Honestly, Roserade is irritatingly fragile and struggles with Speed, and even aside from the fact that we're talking Technician here it doesn't get Chlorophyll to make up with Sun support. (Which is too bad, because Weather Ball) Maybe with some Sticky Web support it would be OK, but even then there are a lot of Pokemon immune to grounded hazards in Hidden Type... though that does mean Sticky Web is a good way to scout stuff like Flying vs Ghost Tyranitar, now that I think about it. (Mind, so's Stealth Rock, but it's still interesting)

Grass/Electric Victini - B+ Energy Ball and Bolt Strike are extremely powerful. Grass takes out the SR Weakness. Bolt Strike is just powerful, but maybe Electric Kyurem-B is better. Fighting Victini - B Brick break? I think there are many more powerful fighting moves with better attack.
Grass doesn't resist Rock. It might actually be a relevant defensive type in Standard if it was.

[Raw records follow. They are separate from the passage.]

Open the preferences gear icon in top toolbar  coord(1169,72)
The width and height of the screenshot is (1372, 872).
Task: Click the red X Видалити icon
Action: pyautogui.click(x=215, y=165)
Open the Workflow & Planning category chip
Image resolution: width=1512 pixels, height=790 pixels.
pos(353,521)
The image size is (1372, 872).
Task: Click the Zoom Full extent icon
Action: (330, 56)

Victini also gets Focus Blast for a semi-competent Fighting move.
 
For S Rank:


/

Grass Manaphy is amazing in Hidden Type. Great typing, 100/100/100 bulk, as well as access to practically un-resisted coverage and the coveted Tail Glow allows Manaphy to make quick work of any wall that stands in its way. 100 is a nice speed tier in Hidden Type, and anything faster is usually too frail to even want to switch into an attack. The new found STAB in Energy Ball rips through the plethora of Ground/Waters in the meta, and completes the un-resisted coverage. Giving this thing even one free turn could spell the end for you.
 
Has anyone ever considering giving Chansey Bug Typing?
Pros:
Fighting and Ground resistance most noticably, they are pretty great to have on chansey if you ask me. Grass is alright too I guess?
Cons;
Rock and Flying weakness, specialy the rock due of SR, kinda suck. Fire weakness is still acceptable due of most of the fire moves being special based.

In a stall team, that usualy carry defog/spin and have the support, I'd imagine bug chansey to have some potential niche, specially since there's lot of steel going about, it could be pretty easy to pair up.